In this terrific onslaught of the companies, which is being made through the lickspittle Labor Board, the railroad men are only harvesting the crop which they have been sowing for many years. It's because they do not practice the principles of solidarity. When the steel workers were on strike, the railroaders, not being attacked themselves, did nothing about it. They stood around and watched Gary and his minions demolish the steel organizations and violate every law in the statute books in doing it. The railroad men could not see where they were interested. Likewise in the miners' strike, they not only lend no hand to help their brothers in the coal pits, but are actually busy hauling scab coal all over the country. This is aiding the operators directly to break the strike of the miners. And when the railroad men helped the steel magnates to break the steel workers' strike and the coal operators to break the coal miners' strike, they have been helping their own masters to lay shackles on them. Likewise, in their own struggles, they have refused to help each other. The various sections or groups of unions have stood aside and watched the others go before the executioners, which are the Railroad Labor Board; with the consequence that all of them have been defeated one after the other. Now they are paying the penalty for their shortsightedness. The chickens of the craft division are coming home to roost.

What must be done in this crisis? Strike, of course, if the Railroad Labor Board tries to make its recent infamous decision stand up. But not a strike of a few crafts. Make it a strike of every railroad man in the United States. Anything short of this would be a crime. The railroad employers of the country are united. They are determined to crush the unions and to wipe them off the railroads. The railroad men, therefore, must stand together in one solid body. If in this critical time the Four Brotherhoods hold aloof from the rest of the trades, as sure as fate they will pay for their treason shortly afterwards. The companies have a rod in picle [sic.] for them, awaiting a favorable opportunity to apply it.

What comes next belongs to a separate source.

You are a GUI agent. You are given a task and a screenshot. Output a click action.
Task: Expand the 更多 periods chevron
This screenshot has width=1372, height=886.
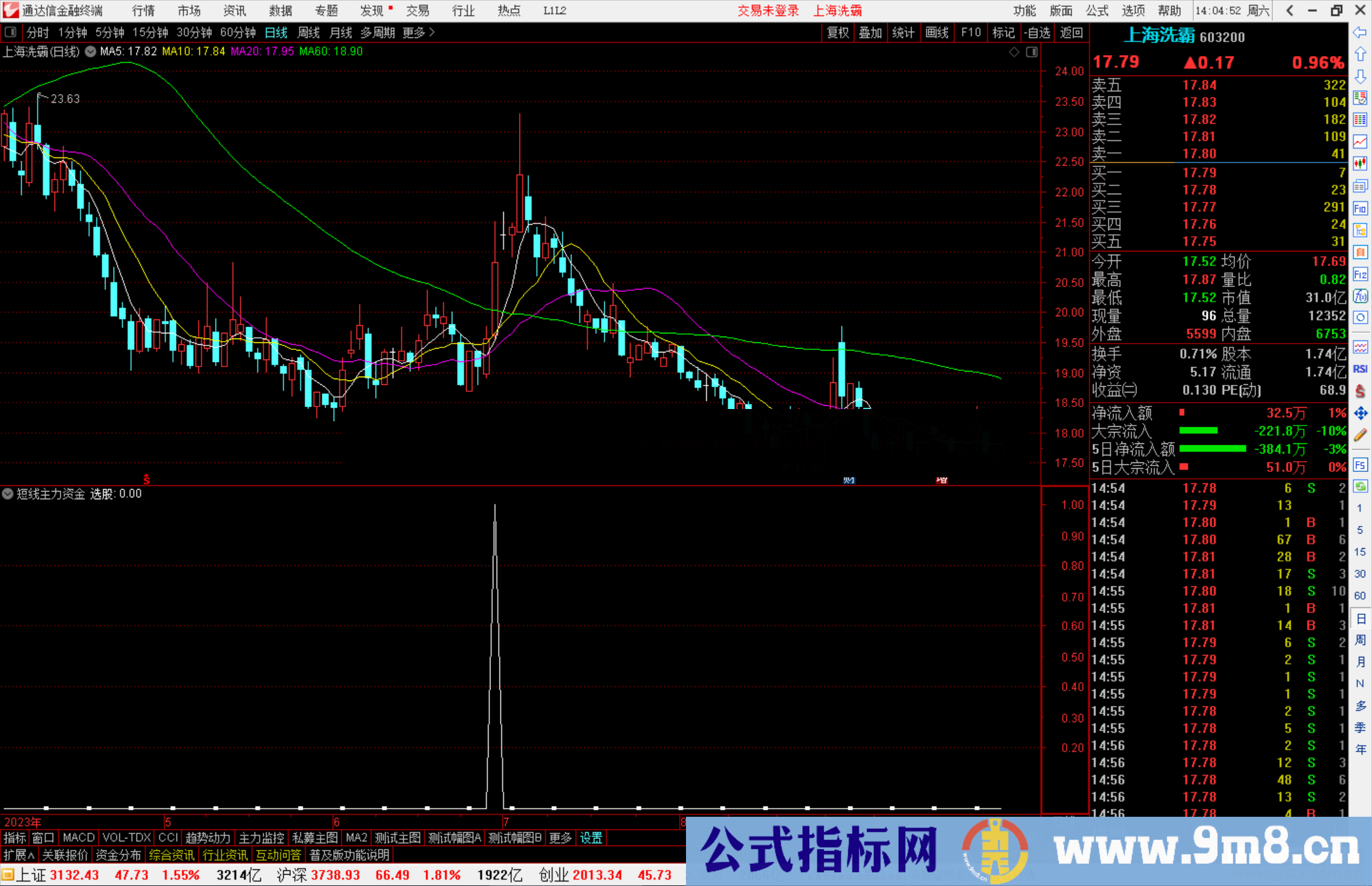[x=432, y=32]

But far more important than even the strike in showing that the railroad workers are determined not to allow themselves to be enslaved, would be a movement for the various organizations to join forces and merge together. If such a movement had been launched by the recent convention of the Railway Department, it is questionable indeed if the recent outrageous decisions regarding the Maintenance of Way and the Shopmen would have been handed down. But when the convention refused to adopt a single measure tending to develop the solidarity and strength of the organizations, it was that much encouragement for the employers to go on with their attacks. It showed that the railroad workers are not yet ready to take this fight seriously. But better late than never. As one reply to the open shop drive of the companies, the railroad men should and must combine all their forces into one gigantic army. The situation demands this heroic measure. To do less means to walk into the shambles. It is time for the railroad men of America to act, and to act unitedly.